Among prospective cohort studies comparing vNOTES with TLH, Takahashi et al.23 and Sarikaya et al.33 both reported reduced postoperative analgesic consumption in the vNOTES group. Jiamset et al.57 corroborated these findings in a retrospective interrupted time-series analysis at a single centre, and Matak et al.26 similarly documented lower analgesic use following vNOTES in obese patients undergoing laparoscopic versus vNOTES hysterectomy.
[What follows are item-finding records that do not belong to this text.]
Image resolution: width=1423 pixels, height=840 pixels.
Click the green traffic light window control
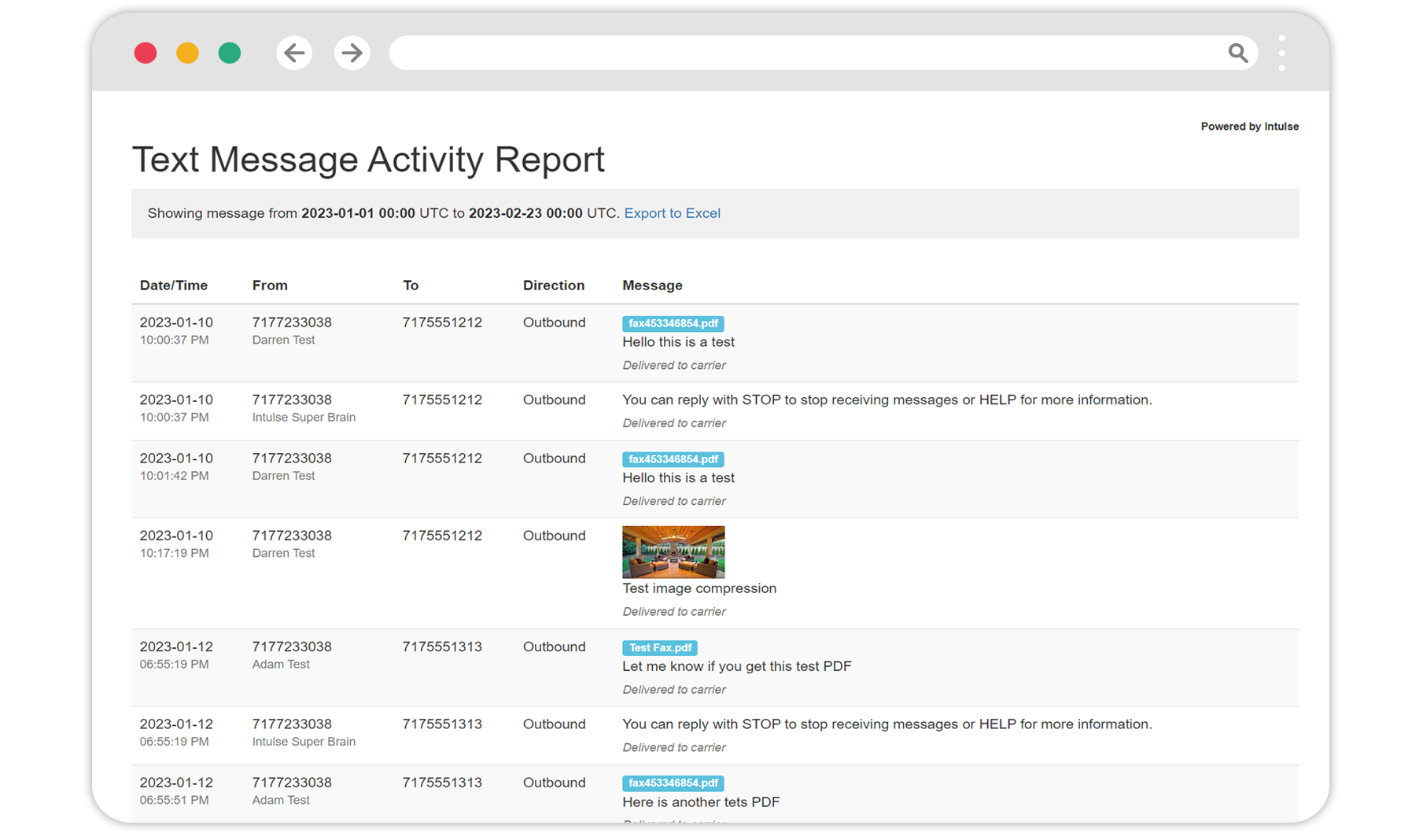coord(230,53)
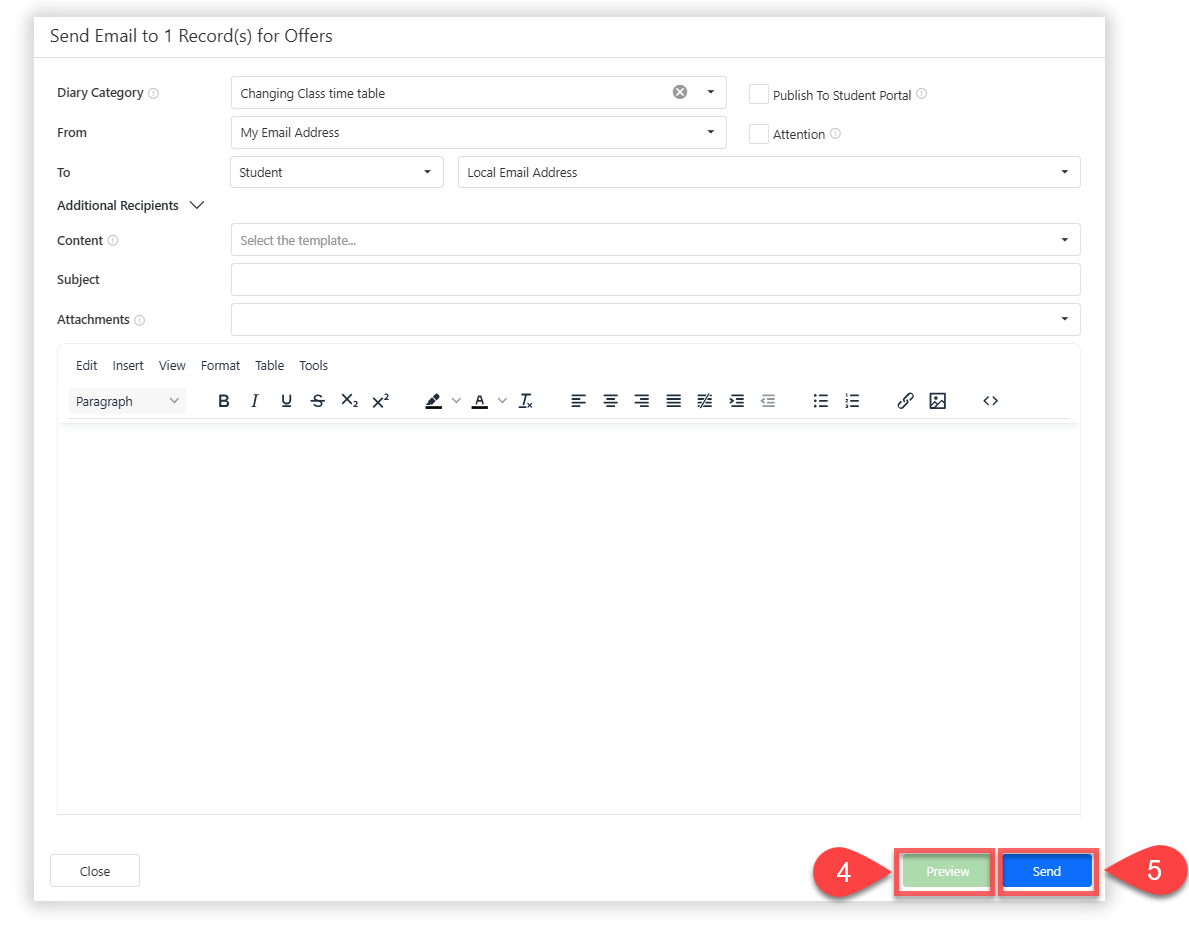This screenshot has width=1189, height=926.
Task: Open the text color picker arrow
Action: tap(502, 401)
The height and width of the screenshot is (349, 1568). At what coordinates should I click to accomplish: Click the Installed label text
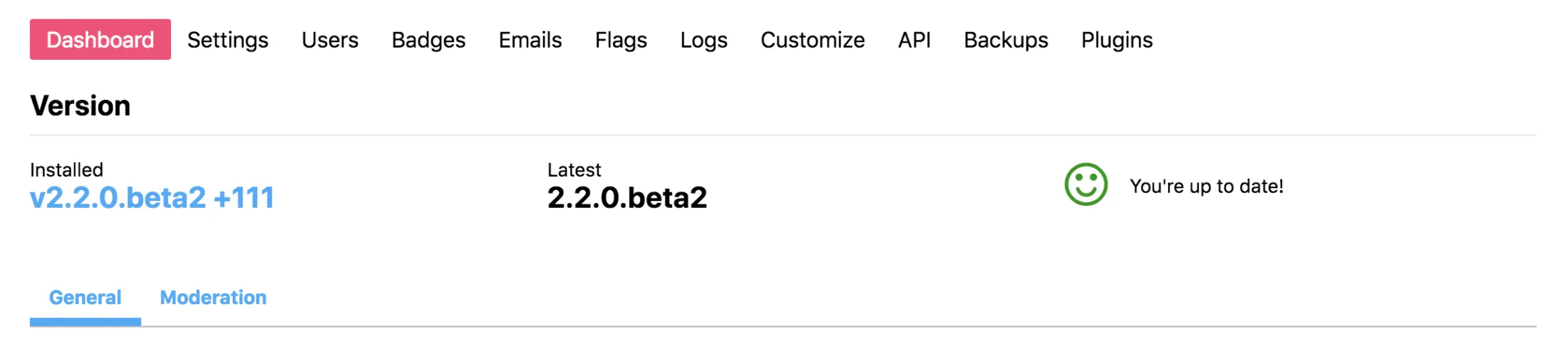pyautogui.click(x=66, y=170)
Yıldız et al.24 additionally reported lower analgesia requirements alongside improved quality-of-life scores in the vNOTES cohort.
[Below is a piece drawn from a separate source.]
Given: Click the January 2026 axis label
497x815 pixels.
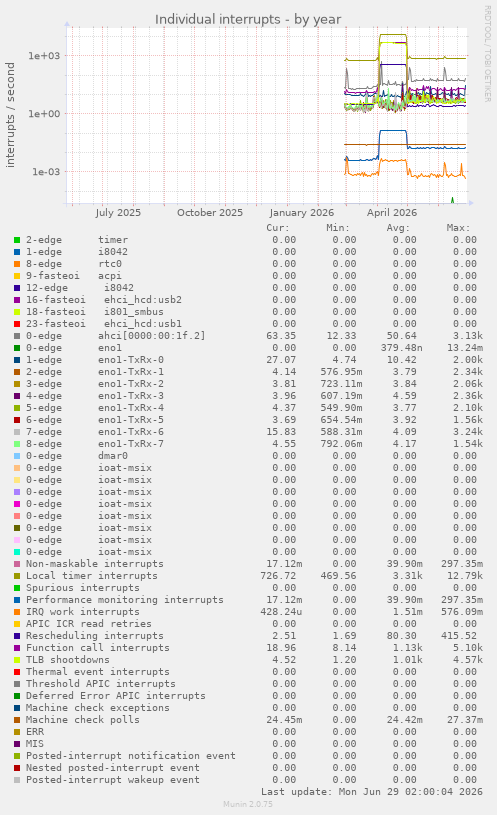Looking at the screenshot, I should pyautogui.click(x=302, y=213).
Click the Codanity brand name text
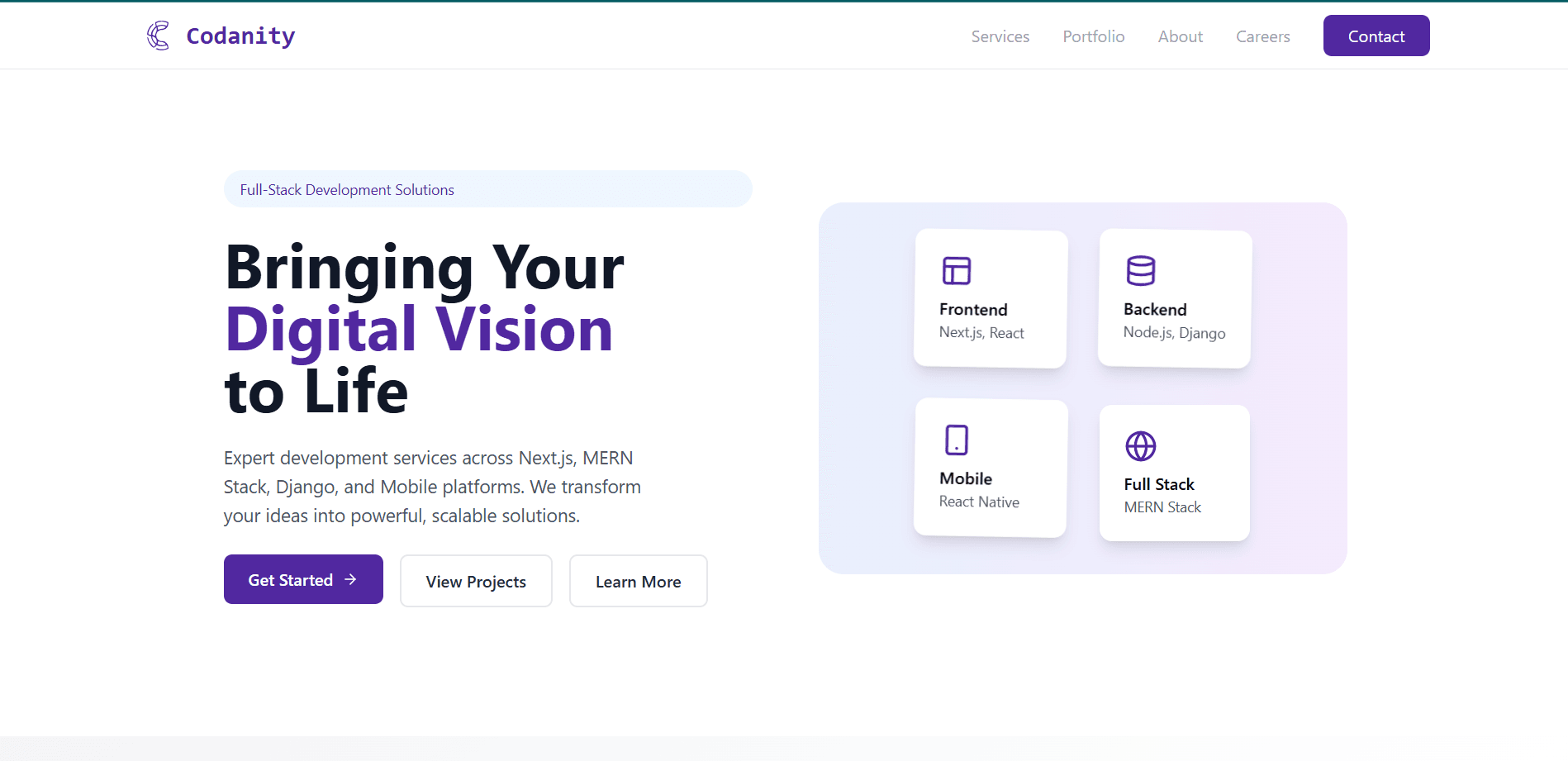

Conversely, a number of studies across differing methodological designs and comparator groups found no statistically significant difference in postoperative analgesic consumption.12, 27, 30, 32, 48, 49
Taken together, the body of evidence does not support a definitive superiority of vNOTES over other minimally invasive hysterectomy approaches with respect to postoperative analgesic consumption.
Re-Admission
8. Recommendation (Grade B)
1- Women should be informed that the risk of unplanned re-admission following vNOTES hysterectomy is comparable to that of other minimally invasive approaches.
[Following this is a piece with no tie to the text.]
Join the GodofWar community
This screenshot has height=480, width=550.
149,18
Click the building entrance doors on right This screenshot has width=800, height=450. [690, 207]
2- Standard postoperative discharge criteria and re-admission thresholds should be applied without modification based on surgical route.
Evidence level: 1+
Unplanned hospital readmission is a composite safety outcome reflecting the severity of postoperative complications, adequacy of discharge planning, and patient resilience, and is routinely used as a quality indicator in surgical care. Reported readmission rates following vNOTES hysterectomy, across eleven studies including two RCTs, one systematic review and meta-analysis, two prospective cohort studies, and six retrospective studies, demonstrate no statistically significant differences compared with other minimally invasive hysterectomy approaches. Both the systematic review by Housmans et al.11 and the randomized trial by Baekelandt et al.10 reported equivalent readmission rates between vNOTES and laparoscopic hysterectomy. These findings are further supported by a randomized trial comparing vNOTES with vaginal hysterectomy20 as well as by prospective25 and retrospective cohort studies from multiple centers.22, 36, 38, 44, 46-48 No published study has identified a significantly increased risk of readmission with vNOTES compared with any surgical comparator.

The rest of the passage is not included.